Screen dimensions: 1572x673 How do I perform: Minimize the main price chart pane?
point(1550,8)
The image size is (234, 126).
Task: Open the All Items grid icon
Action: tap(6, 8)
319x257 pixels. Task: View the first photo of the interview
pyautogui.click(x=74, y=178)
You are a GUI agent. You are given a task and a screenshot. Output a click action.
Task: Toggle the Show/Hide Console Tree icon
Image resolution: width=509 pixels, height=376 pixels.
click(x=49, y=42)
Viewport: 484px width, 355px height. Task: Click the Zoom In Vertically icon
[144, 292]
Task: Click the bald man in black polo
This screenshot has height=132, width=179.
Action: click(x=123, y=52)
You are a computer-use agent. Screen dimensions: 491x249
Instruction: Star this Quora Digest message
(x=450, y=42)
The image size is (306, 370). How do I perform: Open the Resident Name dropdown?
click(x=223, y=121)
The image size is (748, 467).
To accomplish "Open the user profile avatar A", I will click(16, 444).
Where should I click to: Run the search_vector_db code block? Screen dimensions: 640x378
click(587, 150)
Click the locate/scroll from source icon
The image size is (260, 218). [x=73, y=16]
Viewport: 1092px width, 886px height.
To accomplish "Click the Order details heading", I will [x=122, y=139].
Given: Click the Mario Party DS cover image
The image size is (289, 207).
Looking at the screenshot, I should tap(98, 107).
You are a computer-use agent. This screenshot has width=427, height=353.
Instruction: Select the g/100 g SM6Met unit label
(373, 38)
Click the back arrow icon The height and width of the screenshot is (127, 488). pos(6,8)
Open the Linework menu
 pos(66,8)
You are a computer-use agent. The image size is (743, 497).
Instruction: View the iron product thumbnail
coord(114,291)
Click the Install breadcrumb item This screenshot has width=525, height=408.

----

### [To do]
The records above should be transcribed in full, with no differences.

### [Finished task]
Screen dimensions: 1572x673 How do I perform: Minimize the main price chart pane?
point(1550,8)
The image size is (234, 126).
Task: Open the All Items grid icon
Action: tap(6, 8)
319x257 pixels. Task: View the first photo of the interview
pyautogui.click(x=74, y=178)
You are a GUI agent. You are given a task and a screenshot. Output a click action.
Task: Toggle the Show/Hide Console Tree icon
Image resolution: width=509 pixels, height=376 pixels.
click(x=49, y=42)
Viewport: 484px width, 355px height. Task: Click the Zoom In Vertically icon
[144, 292]
Task: Click the bald man in black polo
This screenshot has height=132, width=179.
Action: click(x=123, y=52)
You are a computer-use agent. Screen dimensions: 491x249
Instruction: Star this Quora Digest message
(x=450, y=42)
The image size is (306, 370). How do I perform: Open the Resident Name dropdown?
click(x=223, y=121)
The image size is (748, 467).
To accomplish "Open the user profile avatar A", I will click(16, 444).
Where should I click to: Run the search_vector_db code block? Screen dimensions: 640x378
click(587, 150)
Click the locate/scroll from source icon
The image size is (260, 218). [x=73, y=16]
Viewport: 1092px width, 886px height.
To accomplish "Click the Order details heading", I will [x=122, y=139].
Given: Click the Mario Party DS cover image
The image size is (289, 207).
Looking at the screenshot, I should tap(98, 107).
You are a computer-use agent. This screenshot has width=427, height=353.
Instruction: Select the g/100 g SM6Met unit label
(373, 38)
Click the back arrow icon The height and width of the screenshot is (127, 488). pos(6,8)
Open the Linework menu
 pos(66,8)
You are a computer-use agent. The image size is (743, 497).
Instruction: View the iron product thumbnail
coord(114,291)
Click the Install breadcrumb item This screenshot has width=525, height=408.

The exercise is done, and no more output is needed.